** Directions for this task **
Only the lines below between the ones containing "Task: Click the yellow transit dot indicator" and "The height and width of the screenshot is (634, 1028).", inclusive, are to be reproduced, each exactly as it stands.

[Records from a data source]
--- START ---

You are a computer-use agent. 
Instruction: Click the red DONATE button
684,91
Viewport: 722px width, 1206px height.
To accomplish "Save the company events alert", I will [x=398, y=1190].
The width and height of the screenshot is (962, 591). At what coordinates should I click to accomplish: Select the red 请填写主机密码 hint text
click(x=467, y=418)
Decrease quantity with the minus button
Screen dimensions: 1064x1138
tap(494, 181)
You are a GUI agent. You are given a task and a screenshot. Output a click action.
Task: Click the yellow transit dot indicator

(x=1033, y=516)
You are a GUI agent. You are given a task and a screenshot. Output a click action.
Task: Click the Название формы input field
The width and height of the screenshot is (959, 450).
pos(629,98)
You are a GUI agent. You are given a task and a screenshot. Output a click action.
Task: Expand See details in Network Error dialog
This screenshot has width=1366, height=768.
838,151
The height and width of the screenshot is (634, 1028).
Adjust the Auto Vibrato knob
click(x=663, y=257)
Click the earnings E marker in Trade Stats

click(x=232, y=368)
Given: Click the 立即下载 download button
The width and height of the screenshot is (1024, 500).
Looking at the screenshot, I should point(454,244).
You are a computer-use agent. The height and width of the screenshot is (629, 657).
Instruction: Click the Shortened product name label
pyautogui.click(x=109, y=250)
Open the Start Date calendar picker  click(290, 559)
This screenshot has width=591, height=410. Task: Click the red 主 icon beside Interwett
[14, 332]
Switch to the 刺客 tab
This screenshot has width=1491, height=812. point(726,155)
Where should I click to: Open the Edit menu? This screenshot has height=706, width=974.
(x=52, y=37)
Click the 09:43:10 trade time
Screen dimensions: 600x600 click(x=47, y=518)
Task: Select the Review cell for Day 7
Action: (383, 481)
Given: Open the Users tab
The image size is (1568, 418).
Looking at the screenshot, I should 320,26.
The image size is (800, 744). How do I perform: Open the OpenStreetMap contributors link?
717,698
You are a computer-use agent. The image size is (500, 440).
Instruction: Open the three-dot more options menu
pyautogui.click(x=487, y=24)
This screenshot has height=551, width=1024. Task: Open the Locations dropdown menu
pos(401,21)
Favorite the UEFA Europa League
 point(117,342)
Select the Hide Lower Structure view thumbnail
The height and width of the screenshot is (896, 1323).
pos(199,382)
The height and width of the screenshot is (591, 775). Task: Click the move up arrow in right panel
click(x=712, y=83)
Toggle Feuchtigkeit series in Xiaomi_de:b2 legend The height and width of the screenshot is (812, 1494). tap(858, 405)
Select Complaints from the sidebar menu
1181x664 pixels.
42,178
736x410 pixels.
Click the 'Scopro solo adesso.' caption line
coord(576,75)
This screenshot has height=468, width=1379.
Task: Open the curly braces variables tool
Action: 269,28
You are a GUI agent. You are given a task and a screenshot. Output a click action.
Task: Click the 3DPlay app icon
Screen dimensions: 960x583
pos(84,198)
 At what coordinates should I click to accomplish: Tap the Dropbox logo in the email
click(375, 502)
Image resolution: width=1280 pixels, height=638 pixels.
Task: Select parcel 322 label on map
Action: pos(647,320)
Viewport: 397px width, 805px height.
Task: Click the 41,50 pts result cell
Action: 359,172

--- END ---

** Written answer **
Task: Click the yellow transit dot indicator

(x=1033, y=516)
You are a GUI agent. You are given a task and a screenshot. Output a click action.
Task: Click the Название формы input field
The width and height of the screenshot is (959, 450).
pos(629,98)
You are a GUI agent. You are given a task and a screenshot. Output a click action.
Task: Expand See details in Network Error dialog
This screenshot has width=1366, height=768.
838,151
The height and width of the screenshot is (634, 1028).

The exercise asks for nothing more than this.